▶ [GOAL OF THE EXERCISE]: Your output should be the lines from the one containing "Screen dimensions: 683x478" through the end of the listing, exact and inclusive, with no pictures.

▶ [SUPPLIED ENTRIES]:
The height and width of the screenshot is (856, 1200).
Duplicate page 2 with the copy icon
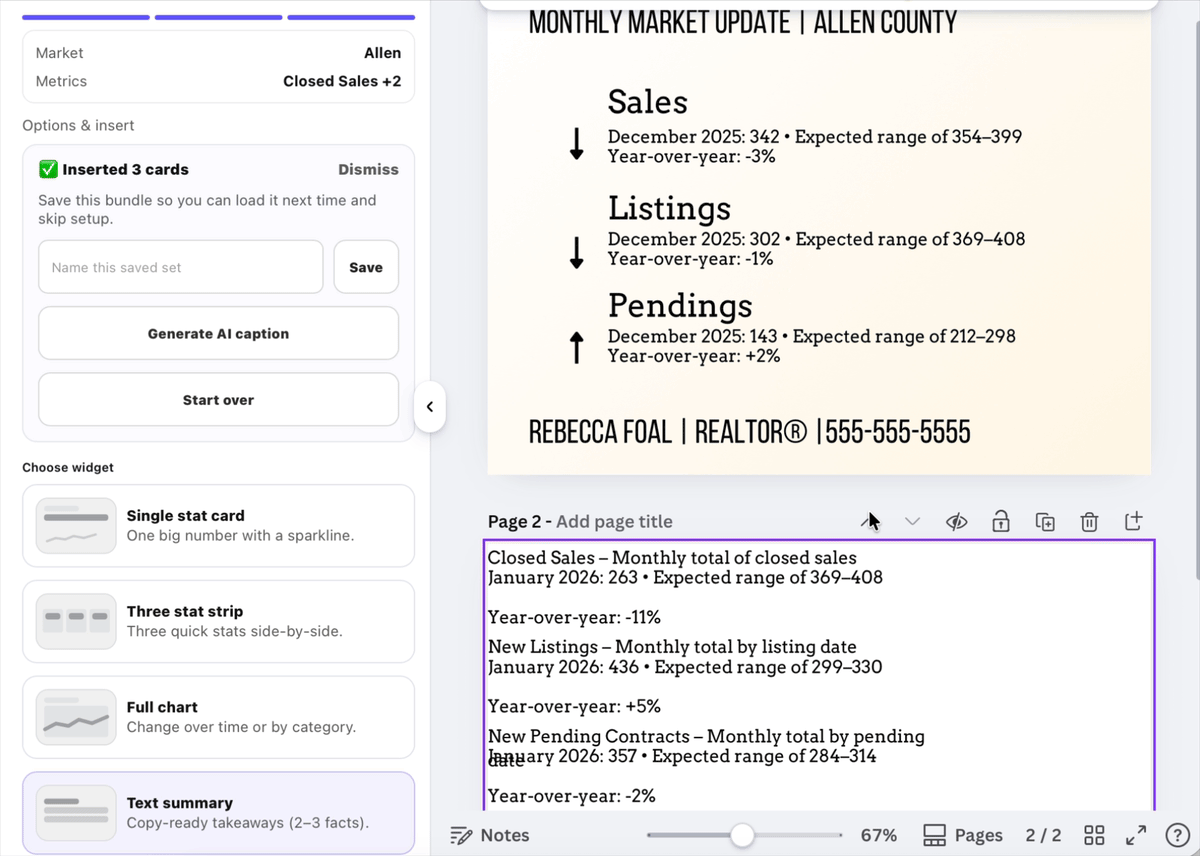click(1045, 521)
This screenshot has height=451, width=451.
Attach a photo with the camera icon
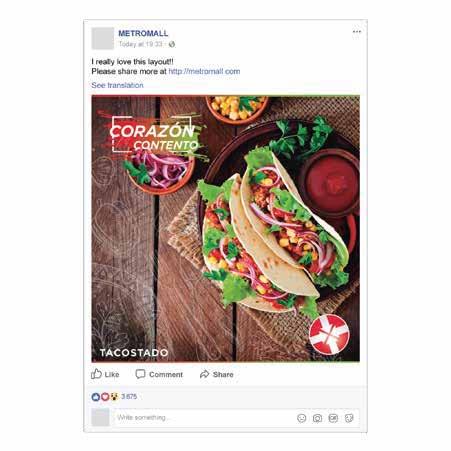(x=317, y=418)
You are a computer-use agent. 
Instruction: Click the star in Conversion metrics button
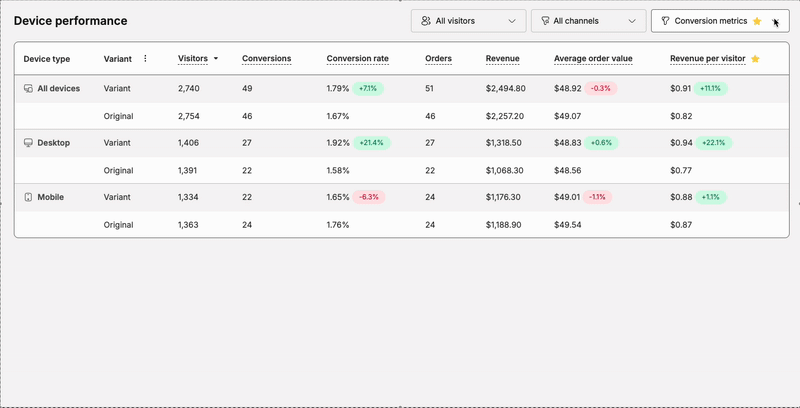point(757,21)
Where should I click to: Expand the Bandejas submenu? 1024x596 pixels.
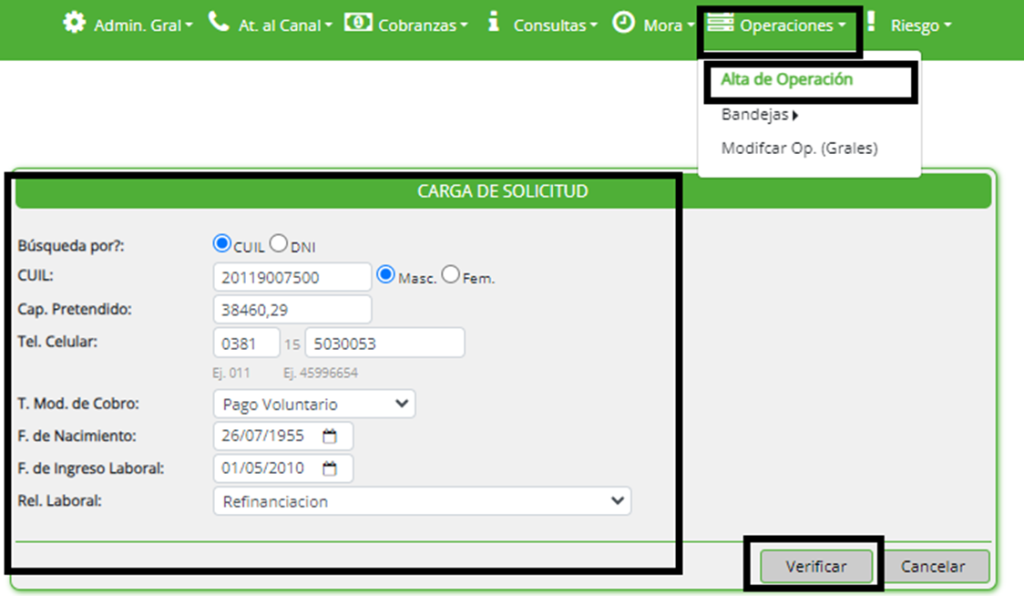(760, 115)
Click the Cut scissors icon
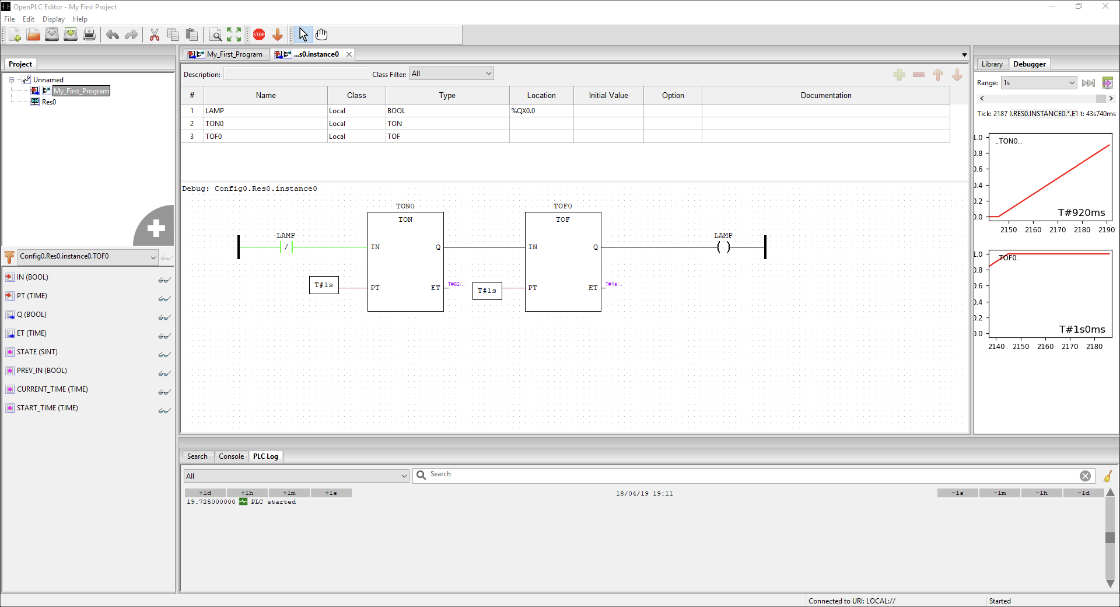Viewport: 1120px width, 607px height. pos(155,35)

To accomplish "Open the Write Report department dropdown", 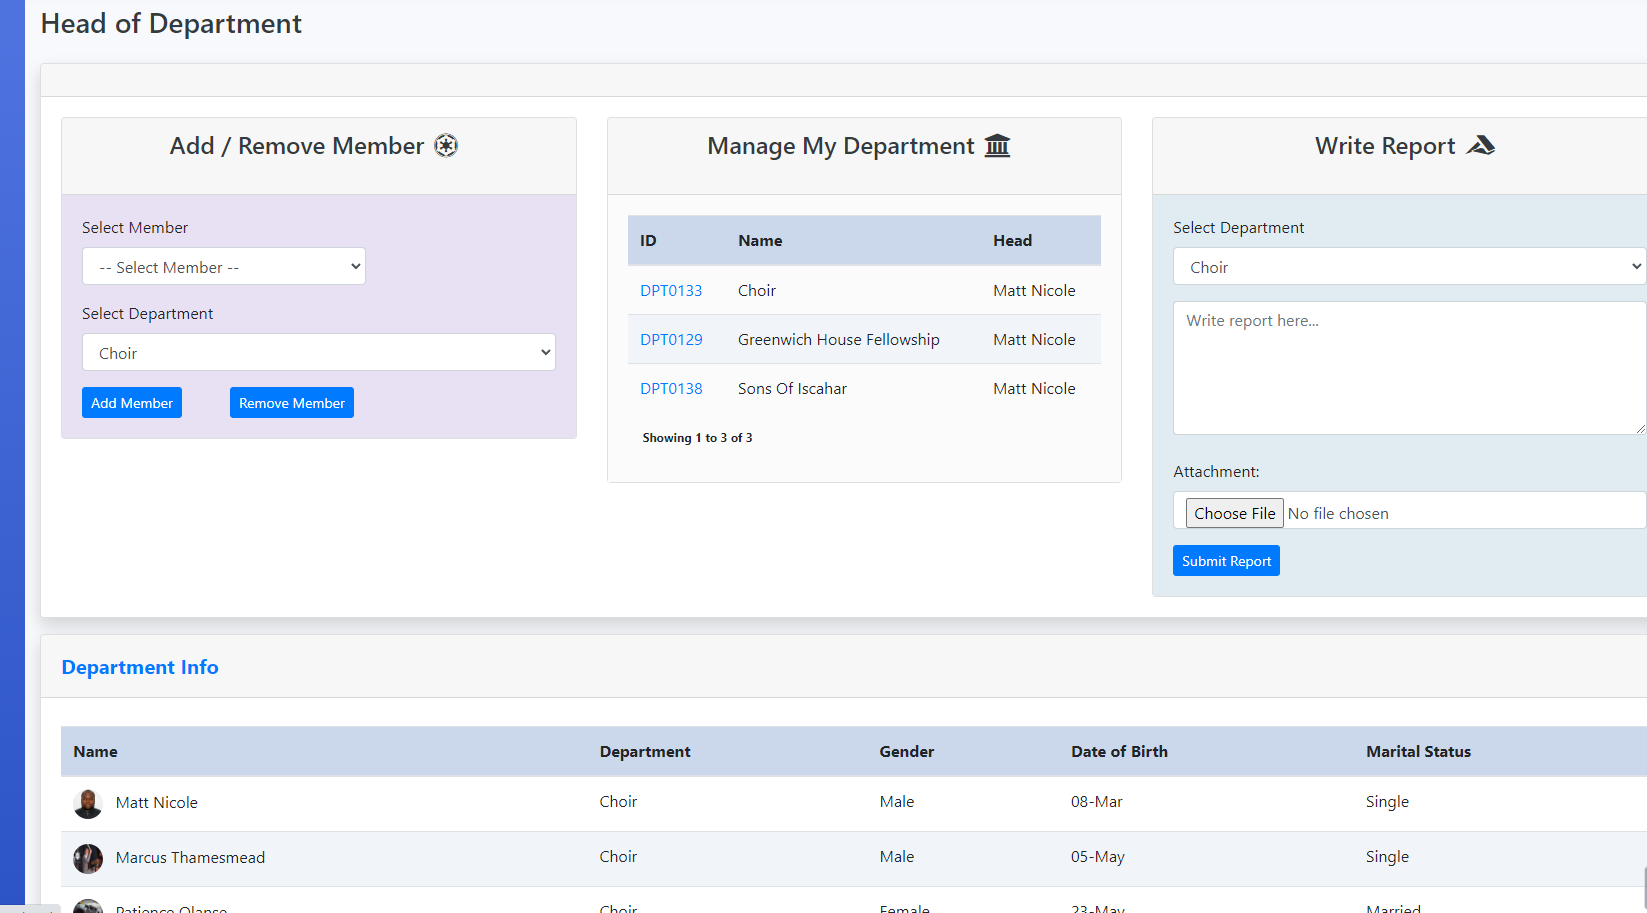I will pyautogui.click(x=1408, y=267).
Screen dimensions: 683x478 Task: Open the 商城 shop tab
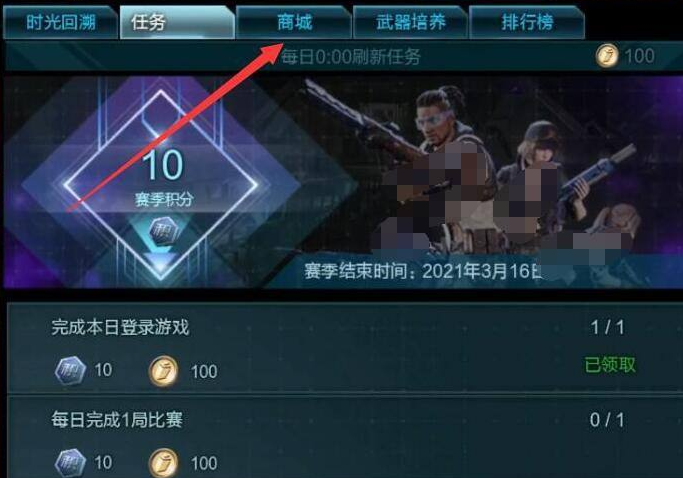294,22
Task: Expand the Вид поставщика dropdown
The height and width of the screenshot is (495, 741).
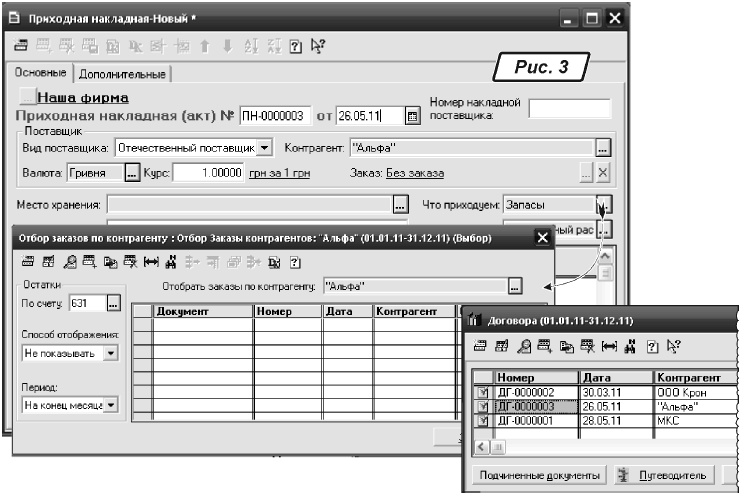Action: click(x=265, y=148)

▶ [OUTPUT FOR THIS EXERCISE]:
Screen dimensions: 683x478 Task: Open the 商城 shop tab
294,22
Task: Expand the Вид поставщика dropdown
The height and width of the screenshot is (495, 741).
Action: click(x=265, y=148)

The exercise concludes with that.